* [Task inputs]:
____________________

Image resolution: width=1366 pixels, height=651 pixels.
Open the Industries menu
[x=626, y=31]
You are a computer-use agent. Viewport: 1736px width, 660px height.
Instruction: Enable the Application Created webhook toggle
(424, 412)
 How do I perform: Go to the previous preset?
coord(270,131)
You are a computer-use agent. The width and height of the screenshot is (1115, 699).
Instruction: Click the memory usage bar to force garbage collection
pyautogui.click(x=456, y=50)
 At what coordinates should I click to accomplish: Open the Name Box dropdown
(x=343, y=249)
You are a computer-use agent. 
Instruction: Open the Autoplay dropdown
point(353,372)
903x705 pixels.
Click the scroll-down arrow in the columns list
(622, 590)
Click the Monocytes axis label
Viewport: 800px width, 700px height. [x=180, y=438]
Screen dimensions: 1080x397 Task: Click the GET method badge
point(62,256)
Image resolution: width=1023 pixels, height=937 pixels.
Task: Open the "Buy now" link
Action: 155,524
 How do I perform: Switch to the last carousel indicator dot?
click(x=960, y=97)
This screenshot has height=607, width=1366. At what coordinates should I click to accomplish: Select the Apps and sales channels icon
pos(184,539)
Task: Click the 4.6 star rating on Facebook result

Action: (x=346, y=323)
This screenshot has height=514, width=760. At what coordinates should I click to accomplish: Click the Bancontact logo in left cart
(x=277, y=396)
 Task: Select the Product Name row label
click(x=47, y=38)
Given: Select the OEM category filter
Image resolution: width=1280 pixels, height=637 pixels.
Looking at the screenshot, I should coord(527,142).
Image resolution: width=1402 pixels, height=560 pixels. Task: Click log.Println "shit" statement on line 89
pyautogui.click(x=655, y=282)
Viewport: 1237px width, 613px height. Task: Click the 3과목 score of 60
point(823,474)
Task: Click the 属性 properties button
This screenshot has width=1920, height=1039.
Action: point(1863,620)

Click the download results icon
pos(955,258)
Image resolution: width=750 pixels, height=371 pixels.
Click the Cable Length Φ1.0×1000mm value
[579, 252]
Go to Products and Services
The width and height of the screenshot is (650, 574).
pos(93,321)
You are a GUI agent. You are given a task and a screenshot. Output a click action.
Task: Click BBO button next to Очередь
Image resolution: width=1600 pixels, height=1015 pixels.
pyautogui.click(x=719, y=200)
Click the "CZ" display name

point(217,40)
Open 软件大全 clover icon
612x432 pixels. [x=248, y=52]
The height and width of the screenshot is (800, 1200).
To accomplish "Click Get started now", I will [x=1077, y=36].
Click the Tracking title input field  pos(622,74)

____________________

* [Work task]: Only the lines from the beginning of the listing through the line containing "You are a computer-use agent. The" are wanted, each restated word for word.

* [Output of the exercise]:
Image resolution: width=1366 pixels, height=651 pixels.
Open the Industries menu
[x=626, y=31]
You are a computer-use agent. Viewport: 1736px width, 660px height.
Instruction: Enable the Application Created webhook toggle
(424, 412)
 How do I perform: Go to the previous preset?
coord(270,131)
You are a computer-use agent. The width and height of the screenshot is (1115, 699).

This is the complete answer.